[START OF Supplied records]
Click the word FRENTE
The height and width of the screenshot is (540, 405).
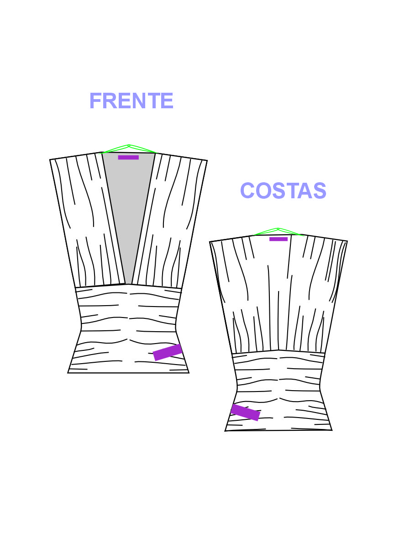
[END OF Supplied records]
[START OF Supplied records]
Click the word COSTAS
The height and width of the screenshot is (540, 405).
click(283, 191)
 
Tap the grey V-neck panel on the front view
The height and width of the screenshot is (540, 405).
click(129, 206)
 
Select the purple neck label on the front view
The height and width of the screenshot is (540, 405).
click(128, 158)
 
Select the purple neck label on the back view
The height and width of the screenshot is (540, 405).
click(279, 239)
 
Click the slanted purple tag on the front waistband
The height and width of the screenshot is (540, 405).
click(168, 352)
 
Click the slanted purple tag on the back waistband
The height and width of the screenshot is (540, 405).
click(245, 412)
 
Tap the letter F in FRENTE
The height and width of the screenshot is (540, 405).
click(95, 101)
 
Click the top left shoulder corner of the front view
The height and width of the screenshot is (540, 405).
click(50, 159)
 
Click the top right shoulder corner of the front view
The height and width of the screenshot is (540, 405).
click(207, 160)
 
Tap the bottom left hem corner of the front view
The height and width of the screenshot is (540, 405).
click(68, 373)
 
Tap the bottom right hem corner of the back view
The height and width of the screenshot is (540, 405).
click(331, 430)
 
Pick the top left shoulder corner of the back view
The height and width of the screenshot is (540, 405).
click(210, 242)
[END OF Supplied records]
[START OF Supplied records]
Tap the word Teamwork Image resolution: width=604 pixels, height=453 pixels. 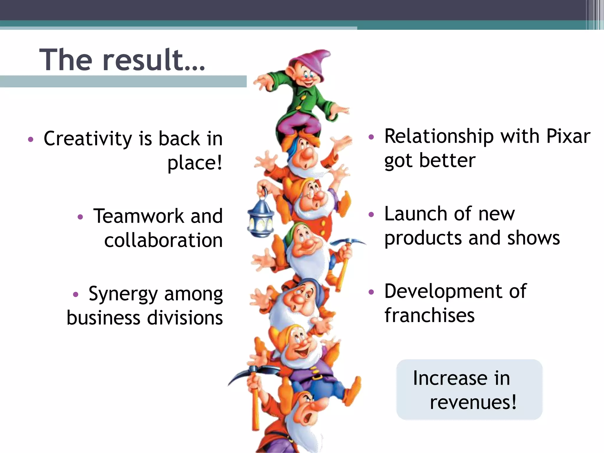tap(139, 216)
[END OF Supplied records]
What you are asked to do:
Copy the records from the line with "Select the purple neck label on the front" up to and including the line with "click(210, 242)", substituting "violet" for "purple" and leaving everything else unchanged.

Exercise response:
Select the violet neck label on the front view
The height and width of the screenshot is (540, 405).
click(128, 158)
 
Select the violet neck label on the back view
The height and width of the screenshot is (540, 405).
click(279, 239)
 
Click the slanted violet tag on the front waistband
The height and width of the screenshot is (540, 405).
click(168, 352)
 
Click the slanted violet tag on the back waistband
The height and width of the screenshot is (540, 405).
click(245, 412)
 
Tap the letter F in FRENTE
The height and width of the screenshot is (540, 405).
click(95, 101)
 
Click the top left shoulder corner of the front view
The height and width of the screenshot is (540, 405).
click(50, 159)
 
Click the top right shoulder corner of the front view
The height and width of the screenshot is (540, 405).
click(207, 160)
 
Tap the bottom left hem corner of the front view
The height and width of the screenshot is (540, 405).
click(68, 373)
 
Tap the bottom right hem corner of the back view
The height and width of the screenshot is (540, 405).
click(331, 430)
 
Pick the top left shoulder corner of the back view
The height and width of the screenshot is (540, 405).
click(210, 242)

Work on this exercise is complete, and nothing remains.